→ **WHAT THE EXERCISE ASKS**
What lines in the entries hold the string "gear"? List them.

BEGIN EXTRACTED DATA

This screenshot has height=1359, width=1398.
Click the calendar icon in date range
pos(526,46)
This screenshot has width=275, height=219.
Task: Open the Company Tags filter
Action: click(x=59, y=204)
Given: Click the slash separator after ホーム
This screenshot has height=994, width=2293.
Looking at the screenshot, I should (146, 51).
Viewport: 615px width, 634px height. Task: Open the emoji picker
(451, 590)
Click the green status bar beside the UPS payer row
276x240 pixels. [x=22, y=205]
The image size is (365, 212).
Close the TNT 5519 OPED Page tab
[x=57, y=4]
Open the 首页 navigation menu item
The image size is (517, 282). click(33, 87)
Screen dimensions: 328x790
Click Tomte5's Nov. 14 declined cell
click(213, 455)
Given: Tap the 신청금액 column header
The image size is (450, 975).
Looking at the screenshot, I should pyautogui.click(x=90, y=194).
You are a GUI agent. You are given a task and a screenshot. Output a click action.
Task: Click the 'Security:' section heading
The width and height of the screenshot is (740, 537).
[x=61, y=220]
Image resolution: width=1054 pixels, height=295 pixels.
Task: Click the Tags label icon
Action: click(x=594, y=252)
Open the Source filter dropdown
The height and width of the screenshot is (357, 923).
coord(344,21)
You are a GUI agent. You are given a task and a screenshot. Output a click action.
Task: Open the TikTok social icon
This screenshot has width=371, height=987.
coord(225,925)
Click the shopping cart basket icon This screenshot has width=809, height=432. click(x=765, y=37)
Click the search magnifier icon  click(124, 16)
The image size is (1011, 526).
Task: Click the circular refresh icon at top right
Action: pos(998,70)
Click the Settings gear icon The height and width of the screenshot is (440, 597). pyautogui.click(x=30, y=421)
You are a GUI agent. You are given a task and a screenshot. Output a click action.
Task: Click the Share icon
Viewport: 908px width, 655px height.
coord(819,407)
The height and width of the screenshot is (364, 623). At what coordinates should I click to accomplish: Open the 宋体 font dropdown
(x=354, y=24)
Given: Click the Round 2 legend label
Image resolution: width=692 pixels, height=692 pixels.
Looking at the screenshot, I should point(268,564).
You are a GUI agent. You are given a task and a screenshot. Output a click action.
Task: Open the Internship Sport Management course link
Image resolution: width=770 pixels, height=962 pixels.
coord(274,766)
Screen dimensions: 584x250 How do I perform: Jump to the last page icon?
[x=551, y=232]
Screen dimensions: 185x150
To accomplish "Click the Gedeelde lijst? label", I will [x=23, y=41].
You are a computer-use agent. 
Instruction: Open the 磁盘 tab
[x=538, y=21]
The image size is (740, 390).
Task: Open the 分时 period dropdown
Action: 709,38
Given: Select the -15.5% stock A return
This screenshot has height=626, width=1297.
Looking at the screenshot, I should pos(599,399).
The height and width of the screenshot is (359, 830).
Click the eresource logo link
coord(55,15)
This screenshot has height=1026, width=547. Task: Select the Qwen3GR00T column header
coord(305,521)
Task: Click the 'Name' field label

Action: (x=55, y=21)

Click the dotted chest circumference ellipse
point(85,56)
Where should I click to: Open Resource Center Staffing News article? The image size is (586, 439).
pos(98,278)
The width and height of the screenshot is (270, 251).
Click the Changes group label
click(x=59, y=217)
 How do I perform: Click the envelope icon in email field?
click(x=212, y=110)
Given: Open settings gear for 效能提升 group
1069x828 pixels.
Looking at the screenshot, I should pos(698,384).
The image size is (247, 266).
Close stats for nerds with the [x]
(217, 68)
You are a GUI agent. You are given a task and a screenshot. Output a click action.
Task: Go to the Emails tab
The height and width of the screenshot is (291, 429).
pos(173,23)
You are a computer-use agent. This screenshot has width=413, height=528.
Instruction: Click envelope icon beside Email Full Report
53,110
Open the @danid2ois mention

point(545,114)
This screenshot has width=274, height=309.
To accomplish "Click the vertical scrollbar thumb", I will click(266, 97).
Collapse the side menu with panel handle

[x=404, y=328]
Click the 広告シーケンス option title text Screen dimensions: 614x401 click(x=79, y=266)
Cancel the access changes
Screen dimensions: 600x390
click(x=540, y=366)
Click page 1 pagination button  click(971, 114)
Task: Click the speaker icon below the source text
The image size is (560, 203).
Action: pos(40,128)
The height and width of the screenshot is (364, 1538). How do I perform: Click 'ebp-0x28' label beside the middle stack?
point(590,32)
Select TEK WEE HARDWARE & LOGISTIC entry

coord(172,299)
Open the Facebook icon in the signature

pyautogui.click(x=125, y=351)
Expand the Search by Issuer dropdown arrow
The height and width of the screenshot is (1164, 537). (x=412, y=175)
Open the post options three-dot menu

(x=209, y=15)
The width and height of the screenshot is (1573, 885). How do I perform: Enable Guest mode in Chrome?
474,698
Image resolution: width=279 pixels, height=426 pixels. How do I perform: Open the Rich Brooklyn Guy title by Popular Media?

END EXTRACTED DATA

→ **TASK SOLUTION**
Click the Settings gear icon The height and width of the screenshot is (440, 597). pyautogui.click(x=30, y=421)
Given: Open settings gear for 效能提升 group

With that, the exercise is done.